An inhibitory protein that neutralizes the enzymatic, toxic and pharmacological activities of several phospholipases A 2 from Bothrops venoms was isolated from B. jararacussu snake plasma by affinity chromatography using the immobilized myotoxin BthTX-I on Sepharose gel. Biochemical characterization of this inhibitory protein, denominated αBjussuMIP, showed it to be an oligomeric glycoprotein with M r of 24,000 for the monomeric subunit. Secondary structural analysis by circular dichroism revealed 44% α-helix, 18% β-sheet, 10% β-turn and 28% random coil structures. Circular dichroism spectroscopy indicated that no significant alterations in the secondary structure of either αBjussuMIP or the target protein occur following their interaction. The product from the reaction with reverse transcriptase produced a cDNA fragment of 432 bp that codifies for a mature protein of 144 amino acid residues.
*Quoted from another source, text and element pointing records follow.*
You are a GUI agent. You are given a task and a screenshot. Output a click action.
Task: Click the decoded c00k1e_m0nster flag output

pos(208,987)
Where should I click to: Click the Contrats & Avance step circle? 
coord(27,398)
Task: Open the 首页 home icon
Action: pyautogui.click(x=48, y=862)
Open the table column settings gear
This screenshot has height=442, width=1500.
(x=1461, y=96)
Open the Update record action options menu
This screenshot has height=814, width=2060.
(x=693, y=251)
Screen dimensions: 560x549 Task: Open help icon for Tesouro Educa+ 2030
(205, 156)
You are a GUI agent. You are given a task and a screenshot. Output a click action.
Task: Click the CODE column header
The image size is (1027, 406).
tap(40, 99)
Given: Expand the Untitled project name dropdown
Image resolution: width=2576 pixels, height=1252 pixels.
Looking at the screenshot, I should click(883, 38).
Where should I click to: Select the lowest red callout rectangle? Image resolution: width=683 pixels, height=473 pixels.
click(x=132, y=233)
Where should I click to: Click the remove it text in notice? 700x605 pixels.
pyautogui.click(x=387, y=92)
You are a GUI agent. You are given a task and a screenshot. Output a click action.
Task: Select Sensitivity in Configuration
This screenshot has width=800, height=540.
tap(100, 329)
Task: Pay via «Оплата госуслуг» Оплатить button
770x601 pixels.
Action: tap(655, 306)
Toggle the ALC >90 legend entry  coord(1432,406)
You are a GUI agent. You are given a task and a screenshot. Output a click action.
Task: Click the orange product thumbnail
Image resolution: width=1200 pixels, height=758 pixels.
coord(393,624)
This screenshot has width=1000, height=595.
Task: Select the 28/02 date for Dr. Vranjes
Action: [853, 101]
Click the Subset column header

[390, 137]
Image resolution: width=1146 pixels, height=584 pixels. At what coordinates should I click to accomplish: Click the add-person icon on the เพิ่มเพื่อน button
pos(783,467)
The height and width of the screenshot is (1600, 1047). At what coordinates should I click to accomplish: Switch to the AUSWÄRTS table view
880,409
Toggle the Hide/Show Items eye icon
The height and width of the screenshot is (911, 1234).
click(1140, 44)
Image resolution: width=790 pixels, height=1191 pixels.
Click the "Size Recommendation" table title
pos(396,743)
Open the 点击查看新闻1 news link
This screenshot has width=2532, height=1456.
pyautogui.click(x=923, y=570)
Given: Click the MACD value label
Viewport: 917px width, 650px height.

The first 21 amino acid residues from the N-terminal and five tryptic peptides were characterized by mass spectrometry of the mature protein and confirmed by the nucleotide sequence. Alignment of αBjussuMIP with other snake inhibitors showed a sequence similarity of 73–92% with these αPLIs. αBjussuMIP was relatively stable within the pH range of 6–12 and temperatures from 0 °C to 80 °C, even after deglycosylation. The results showed effects against Bothrops phospholipase A 2 activities (enzymatic, edema inducing, myotoxic, cytotoxic and bactericidal), suggesting that αBjussuMIP may prove useful in the treatment of snakebite envenomations.